◆ Entries on target coordinates ◆

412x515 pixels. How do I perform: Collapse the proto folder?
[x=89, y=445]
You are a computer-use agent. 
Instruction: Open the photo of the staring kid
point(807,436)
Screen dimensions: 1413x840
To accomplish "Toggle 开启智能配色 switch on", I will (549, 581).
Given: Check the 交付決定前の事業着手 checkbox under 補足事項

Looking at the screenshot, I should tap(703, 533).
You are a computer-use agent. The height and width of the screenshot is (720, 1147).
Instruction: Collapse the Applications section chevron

◆ What the task requires ◆
Please render the data above as a Markdown table with the columns No. and Line, one numbered row per line, with blank lines left out.

◆ Full answer ◆
| No. | Line |
|---|---|
| 1 | 412x515 pixels. How do I perform: Collapse the proto folder? |
| 2 | [x=89, y=445] |
| 3 | You are a computer-use agent.  |
| 4 | Instruction: Open the photo of the staring kid |
| 5 | point(807,436) |
| 6 | Screen dimensions: 1413x840 |
| 7 | To accomplish "Toggle 开启智能配色 switch on", I will (549, 581). |
| 8 | Given: Check the 交付決定前の事業着手 checkbox under 補足事項 |
| 9 | Looking at the screenshot, I should tap(703, 533). |
| 10 | You are a computer-use agent. The height and width of the screenshot is (720, 1147). |
| 11 | Instruction: Collapse the Applications section chevron |